<<Conócete
a ti mismo>>, decía uno de los siete sabios de Grecia. Voy, pues a pensar
en mí. ¿Qué soy yo? Soy un problema lleno de misterios.
No soy mío,
no me pertenezco; a mí me han hecho. Todo cuantos conozco son, como yo, de
Dios.
Yo soy de
ayer. Hace pocos años no existía.
Yo soy
impotente, necesitado, pobre de todo.
Yo soy muy
pequeño; siento que hay otro superior a mí, otro que me manda, que me prohíbe, que
me ve y vigila cuanto hago, que me reprende si hago mal, que me prueba si hago
bien, que me amenaza si no cumplo mi deber, que me asegura si lo cumplo.
Yo soy
ignorante y falible. ¡Qué poco sé! ¡Que poco alcanzo!
Yo soy
mudable, soy desgraciado, soy mortal, me acabo, me voy, no me puedo detener ni
esperarme quieto.
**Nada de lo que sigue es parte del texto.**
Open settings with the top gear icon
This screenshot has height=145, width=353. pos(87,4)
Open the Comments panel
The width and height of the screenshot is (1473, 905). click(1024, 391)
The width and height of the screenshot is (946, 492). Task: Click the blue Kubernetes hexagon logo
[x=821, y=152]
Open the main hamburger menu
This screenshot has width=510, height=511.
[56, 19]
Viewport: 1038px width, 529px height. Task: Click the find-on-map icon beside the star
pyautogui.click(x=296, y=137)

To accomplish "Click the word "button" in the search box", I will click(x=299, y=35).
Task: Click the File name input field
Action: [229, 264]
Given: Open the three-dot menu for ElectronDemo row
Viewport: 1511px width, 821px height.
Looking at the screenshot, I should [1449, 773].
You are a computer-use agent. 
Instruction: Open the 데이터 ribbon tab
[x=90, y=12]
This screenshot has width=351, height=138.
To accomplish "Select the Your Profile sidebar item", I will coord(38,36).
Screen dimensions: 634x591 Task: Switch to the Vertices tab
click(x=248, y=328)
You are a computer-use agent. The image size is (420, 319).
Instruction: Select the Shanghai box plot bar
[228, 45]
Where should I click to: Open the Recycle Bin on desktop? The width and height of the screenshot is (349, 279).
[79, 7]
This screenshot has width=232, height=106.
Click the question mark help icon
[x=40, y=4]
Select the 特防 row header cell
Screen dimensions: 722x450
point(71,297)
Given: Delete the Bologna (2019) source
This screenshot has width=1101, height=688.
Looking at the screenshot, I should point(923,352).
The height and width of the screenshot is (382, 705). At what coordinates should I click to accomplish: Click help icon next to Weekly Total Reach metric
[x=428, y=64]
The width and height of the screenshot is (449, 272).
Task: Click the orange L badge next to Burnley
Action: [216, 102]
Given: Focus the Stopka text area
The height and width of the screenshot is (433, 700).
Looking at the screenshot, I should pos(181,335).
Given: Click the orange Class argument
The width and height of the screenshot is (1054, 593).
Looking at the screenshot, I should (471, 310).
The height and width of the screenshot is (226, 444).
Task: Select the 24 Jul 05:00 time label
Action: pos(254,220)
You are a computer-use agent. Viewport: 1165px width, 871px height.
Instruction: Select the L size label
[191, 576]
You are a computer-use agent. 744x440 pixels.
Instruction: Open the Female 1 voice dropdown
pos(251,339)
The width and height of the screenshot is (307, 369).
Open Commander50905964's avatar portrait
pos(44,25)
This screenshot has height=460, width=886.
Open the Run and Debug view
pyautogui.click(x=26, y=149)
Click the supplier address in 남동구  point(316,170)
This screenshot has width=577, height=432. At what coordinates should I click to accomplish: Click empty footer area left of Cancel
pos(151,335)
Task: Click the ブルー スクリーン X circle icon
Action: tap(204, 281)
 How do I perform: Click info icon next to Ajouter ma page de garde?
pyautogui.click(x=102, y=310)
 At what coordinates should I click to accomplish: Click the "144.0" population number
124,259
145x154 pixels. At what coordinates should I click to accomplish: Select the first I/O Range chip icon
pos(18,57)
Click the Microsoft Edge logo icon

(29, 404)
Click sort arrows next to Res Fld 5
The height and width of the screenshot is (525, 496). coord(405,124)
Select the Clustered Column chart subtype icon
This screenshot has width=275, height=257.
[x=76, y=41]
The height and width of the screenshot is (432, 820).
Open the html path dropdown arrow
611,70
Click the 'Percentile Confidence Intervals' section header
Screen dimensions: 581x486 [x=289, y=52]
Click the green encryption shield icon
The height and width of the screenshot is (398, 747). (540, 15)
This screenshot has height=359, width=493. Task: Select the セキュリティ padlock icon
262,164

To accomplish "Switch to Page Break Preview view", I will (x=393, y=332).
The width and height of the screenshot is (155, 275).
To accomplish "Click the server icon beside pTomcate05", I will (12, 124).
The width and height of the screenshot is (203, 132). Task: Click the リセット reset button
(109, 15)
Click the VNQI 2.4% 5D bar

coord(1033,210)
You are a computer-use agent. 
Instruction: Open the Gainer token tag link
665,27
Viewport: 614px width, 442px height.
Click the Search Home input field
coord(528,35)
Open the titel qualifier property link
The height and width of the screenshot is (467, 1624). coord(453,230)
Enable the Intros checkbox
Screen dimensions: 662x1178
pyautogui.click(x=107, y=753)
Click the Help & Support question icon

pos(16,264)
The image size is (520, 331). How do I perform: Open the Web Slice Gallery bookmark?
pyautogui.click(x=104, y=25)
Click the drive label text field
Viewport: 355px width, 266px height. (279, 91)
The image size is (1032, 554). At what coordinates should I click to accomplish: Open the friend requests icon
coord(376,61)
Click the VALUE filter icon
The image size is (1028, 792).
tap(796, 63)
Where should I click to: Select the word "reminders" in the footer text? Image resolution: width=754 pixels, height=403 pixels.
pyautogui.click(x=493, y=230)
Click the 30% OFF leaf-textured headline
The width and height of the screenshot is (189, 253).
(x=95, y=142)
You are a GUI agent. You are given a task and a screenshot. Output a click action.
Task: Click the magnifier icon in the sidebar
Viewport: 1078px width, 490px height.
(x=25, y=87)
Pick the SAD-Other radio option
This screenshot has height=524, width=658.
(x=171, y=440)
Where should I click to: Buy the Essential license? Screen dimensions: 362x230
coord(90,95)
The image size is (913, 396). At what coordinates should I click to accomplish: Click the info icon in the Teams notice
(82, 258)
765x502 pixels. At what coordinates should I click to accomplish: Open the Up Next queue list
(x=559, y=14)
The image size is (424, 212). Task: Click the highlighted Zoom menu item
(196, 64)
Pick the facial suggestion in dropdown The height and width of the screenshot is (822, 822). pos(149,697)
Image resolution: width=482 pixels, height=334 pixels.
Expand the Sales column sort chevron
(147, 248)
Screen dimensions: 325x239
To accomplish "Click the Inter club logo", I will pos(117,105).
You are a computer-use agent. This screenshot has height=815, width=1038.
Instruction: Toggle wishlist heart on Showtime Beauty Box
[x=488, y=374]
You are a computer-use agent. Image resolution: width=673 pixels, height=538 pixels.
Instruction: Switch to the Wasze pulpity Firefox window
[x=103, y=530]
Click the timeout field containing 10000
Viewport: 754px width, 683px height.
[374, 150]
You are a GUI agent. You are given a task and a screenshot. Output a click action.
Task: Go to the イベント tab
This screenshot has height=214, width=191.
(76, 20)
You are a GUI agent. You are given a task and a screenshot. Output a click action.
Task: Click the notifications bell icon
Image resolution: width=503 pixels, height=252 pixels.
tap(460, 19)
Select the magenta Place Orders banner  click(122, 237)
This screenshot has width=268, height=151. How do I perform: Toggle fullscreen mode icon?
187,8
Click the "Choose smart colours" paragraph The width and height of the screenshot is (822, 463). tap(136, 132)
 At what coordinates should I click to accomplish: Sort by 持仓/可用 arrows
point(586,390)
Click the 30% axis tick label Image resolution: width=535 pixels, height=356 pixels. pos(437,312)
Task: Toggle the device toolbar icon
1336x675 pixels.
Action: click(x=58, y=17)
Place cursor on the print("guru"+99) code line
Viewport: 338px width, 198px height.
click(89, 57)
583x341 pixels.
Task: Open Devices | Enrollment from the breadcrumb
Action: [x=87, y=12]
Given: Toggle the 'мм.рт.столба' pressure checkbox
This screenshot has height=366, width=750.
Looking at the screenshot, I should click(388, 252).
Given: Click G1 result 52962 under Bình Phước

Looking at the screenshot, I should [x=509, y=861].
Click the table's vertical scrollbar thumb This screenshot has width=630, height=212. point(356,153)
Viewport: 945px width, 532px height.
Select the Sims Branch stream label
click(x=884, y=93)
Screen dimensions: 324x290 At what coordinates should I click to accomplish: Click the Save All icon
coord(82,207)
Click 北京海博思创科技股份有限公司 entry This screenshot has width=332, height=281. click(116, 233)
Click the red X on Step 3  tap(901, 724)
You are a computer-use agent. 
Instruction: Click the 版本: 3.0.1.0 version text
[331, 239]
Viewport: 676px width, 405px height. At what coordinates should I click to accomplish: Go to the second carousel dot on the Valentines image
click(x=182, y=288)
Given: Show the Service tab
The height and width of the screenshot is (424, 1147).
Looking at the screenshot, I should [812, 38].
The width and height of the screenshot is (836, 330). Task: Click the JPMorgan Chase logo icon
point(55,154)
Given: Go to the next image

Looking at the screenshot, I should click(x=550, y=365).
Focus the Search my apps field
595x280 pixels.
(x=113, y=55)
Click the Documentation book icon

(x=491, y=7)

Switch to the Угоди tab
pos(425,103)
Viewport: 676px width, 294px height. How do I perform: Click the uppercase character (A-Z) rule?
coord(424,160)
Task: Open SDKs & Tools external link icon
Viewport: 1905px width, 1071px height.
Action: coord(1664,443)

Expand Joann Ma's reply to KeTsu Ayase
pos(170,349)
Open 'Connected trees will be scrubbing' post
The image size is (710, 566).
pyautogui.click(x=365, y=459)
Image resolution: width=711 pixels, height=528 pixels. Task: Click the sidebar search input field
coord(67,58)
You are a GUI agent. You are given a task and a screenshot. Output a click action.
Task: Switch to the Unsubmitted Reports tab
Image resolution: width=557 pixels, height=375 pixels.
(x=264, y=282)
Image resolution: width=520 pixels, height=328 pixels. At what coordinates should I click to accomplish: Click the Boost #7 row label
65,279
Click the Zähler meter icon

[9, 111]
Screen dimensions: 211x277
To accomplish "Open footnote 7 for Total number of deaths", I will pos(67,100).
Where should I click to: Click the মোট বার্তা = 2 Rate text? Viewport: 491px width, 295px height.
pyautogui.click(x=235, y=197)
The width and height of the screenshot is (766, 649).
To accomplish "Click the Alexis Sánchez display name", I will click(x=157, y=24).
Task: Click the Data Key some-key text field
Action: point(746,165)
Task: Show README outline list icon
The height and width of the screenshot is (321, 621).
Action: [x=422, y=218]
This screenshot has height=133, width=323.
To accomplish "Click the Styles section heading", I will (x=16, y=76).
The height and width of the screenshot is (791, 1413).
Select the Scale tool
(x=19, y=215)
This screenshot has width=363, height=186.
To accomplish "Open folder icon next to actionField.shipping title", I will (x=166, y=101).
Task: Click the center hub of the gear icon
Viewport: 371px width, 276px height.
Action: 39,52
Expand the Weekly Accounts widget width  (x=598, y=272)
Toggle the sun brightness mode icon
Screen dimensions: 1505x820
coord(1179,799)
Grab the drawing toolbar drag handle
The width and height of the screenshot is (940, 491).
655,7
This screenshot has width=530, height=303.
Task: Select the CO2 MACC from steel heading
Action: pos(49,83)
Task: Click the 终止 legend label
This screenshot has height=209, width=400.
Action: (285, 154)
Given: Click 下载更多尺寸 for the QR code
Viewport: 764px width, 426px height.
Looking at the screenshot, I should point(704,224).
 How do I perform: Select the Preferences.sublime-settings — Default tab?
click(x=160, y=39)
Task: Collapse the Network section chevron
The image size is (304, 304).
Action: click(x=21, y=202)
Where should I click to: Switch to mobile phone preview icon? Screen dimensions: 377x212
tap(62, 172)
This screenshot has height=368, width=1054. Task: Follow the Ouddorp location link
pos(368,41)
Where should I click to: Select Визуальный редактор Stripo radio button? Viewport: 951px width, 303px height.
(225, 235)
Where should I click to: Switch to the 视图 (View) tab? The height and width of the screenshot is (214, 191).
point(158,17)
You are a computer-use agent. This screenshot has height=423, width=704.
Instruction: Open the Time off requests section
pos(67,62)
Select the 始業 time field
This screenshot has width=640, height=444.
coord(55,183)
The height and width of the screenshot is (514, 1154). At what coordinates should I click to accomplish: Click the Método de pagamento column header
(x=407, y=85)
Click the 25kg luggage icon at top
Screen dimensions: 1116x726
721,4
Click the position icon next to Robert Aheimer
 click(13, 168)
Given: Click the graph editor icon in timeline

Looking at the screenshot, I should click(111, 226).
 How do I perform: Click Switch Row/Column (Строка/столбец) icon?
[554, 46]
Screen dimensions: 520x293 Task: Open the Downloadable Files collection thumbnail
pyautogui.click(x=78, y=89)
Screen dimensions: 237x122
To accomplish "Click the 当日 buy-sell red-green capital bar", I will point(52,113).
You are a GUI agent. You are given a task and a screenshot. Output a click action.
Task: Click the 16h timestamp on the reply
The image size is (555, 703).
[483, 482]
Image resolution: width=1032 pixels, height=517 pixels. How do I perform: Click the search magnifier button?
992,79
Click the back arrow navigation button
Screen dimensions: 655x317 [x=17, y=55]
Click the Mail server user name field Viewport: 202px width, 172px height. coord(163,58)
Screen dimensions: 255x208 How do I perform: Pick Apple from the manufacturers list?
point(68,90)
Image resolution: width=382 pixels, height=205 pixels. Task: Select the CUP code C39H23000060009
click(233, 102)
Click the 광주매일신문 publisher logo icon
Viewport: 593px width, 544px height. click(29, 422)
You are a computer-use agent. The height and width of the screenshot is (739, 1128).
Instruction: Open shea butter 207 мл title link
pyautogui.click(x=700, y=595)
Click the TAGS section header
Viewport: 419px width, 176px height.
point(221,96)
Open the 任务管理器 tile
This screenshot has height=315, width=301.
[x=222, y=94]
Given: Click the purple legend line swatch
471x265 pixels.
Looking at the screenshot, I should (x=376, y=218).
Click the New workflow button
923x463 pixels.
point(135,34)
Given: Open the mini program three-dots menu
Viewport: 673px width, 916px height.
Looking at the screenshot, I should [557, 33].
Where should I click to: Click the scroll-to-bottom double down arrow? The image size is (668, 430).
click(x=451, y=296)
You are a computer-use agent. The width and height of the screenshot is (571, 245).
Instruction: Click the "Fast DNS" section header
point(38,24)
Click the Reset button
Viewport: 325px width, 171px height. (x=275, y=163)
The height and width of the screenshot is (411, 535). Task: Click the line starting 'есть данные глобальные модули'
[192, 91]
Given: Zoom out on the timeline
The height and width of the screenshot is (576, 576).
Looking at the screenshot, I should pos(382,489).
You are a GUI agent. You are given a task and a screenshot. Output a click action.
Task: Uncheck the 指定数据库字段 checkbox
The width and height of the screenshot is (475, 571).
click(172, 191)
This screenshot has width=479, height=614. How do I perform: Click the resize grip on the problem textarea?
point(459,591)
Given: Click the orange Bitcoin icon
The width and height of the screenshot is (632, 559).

Me empuja más allá, a la muerte, al fin. Marcho a paso
incesante por la senda de la vida a la muerte.
Al mismo
tiempo yo soy mío, yo soy libre, puedo hacer muchas veces lo que me da la gana.
Yo soy
inteligente, soy grande, valgo mucho, siento en medio de mi pequeñez un poder
sobremundano, me conozco superior a todas las cosas, superior a toda la materia
y a todo el mundo que me rodea, destinado a grandes cosas, criado para ser
feliz, inmortal y eterno.
No soy una
piedra, no soy una flor, no soy un perro. Soy mucho más. Y aun cuando muera, sé
que hay algo que me espera después de la muerte.
¡Qué poco
valgo y cuanto valgo! ¡Sin Dios y respecto a Dios… nada! ¡Con Dios y respecto
del mundo… mucho! Debo de ser humilde y puedo ser magnánimo. Sin Dios nada; con
Dios mucho.
Autor: P.
Remigio Vilariño, S.J.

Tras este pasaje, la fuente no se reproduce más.